我最近在做黄芪中多糖的提取和含量的测定
1，多糖的提取中那位老师可以告诉我怎么样除去多糖中的色素？？（活性炭已经试过没有作用）急求合理的实验发放最好有文献。
2， 多糖的含量测定我用的的苯酚-硫酸法不知道自己提取出来的多糖是先水解完全的水解液进行含量的测定，还是直接拿粗糖样品直接进行测定！
请各位老师多多指教，真的很感谢！

本人做过两年的黄芪多糖研究，分享一下经验：
1.去除多糖中的色素问题
根本解决之道是过柱子，用大孔树脂柱进行净化，我们也是委托其他公司进行净化的，具体的净化工艺对方是保密的，我们委托方只能知道大致流程如下：多糖粗品加蒸馏水溶解成2.5%的溶液，超滤至保留体积为原体积的25~30%。保留液分别通过阳离子、阴离子交换层析柱，以醋酸-醋酸钠缓冲液洗脱。洗脱液经过微孔滤膜滤过，并超滤至保留液体积为原体积的10~15%。保留液浓缩，放至室温，加乙醇使含醇量为90%，边加边搅拌，离心，除去上清液。沉淀用乙醇反复处理，低温干燥，即得。
2. 多糖的含量测定
目前，我所摸索出来的最准确的方法是：
（1）用硫酸-苯酚法直接测定粗糖中的总糖量（以无水葡萄糖计）
我们摸出来的最佳方法如下：
对照品溶液的制备取在 105℃干燥至恒重的无水葡萄糖15mg，精密称定，置50ml量瓶中，加水溶解并稀释至刻度，摇匀，；精密量取5ml，置50ml量瓶中，加水至刻度，摇匀，即得。
供试品溶液的制备精密称定供试品10mg，置50ml容量瓶中，加水溶解并稀释至刻度，摇匀，；精密量取5ml，置50ml量瓶中，加水至刻度，摇匀，即得。
测定法精密量取对照品溶液与供试品溶液各2ml，分别置25ml量瓶中，精密加入5%的苯酚溶液1ml，再迅速精密加入浓硫酸5ml，边加边振摇，放置10分钟，置水浴中加热15分钟，取出，立即置冰水浴中冷却5分钟，取出，放至室温。另取水2.0ml同上平行操作，作为空白对照同时做空白试验校正，照紫外-可见分光光度法(附录26页)在490nm波长处测定吸光度，计算，即得。
注：a. 实验结束后，应将移液管、量筒、25ml量瓶等取用苯酚的量具浸泡于乙醇中，超声清洗30分钟，然后再用其他常规方法清洗。
b.苯酚要用新鲜未氧化的，如重蒸馏的或色标的。

（2）用碱性酒石酸铜试液滴定法测定总还原糖量（见中国药典2010版二部P490)
多糖量=总糖量—总还原糖量

现在黄芪多糖药学方面的文献质量大多不高，你查一查最近3年的文献看有没有好的，有很多东西是保密的，文献里不可能有，需要自己去找。
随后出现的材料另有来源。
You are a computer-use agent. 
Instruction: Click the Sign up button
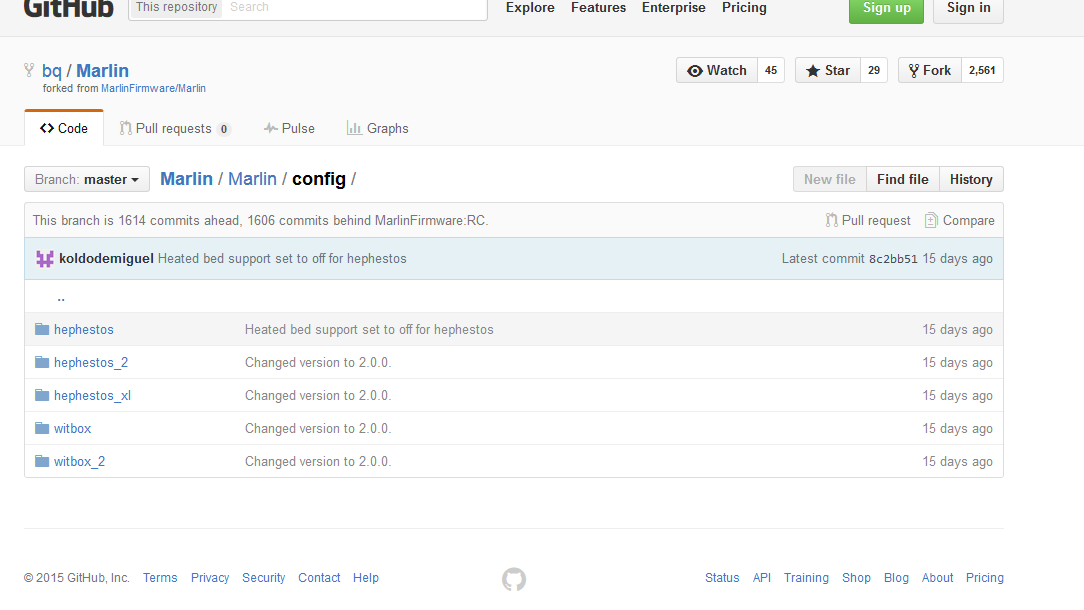886,9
我也是提多糖的，我们去除多糖色素采用的方法是活性碳，但是用量得摸索出一定的比例，用少了是达不到效果的，我们用的是相当于粗提液的20%的量才出去色素的，你可以慢慢摸索一下，还有就是可以用壳聚糖吸附剂法，也可以除出去一部分色素，另对于其含量测定，我们用的是硫酸蒽酮法，测的是粗提液。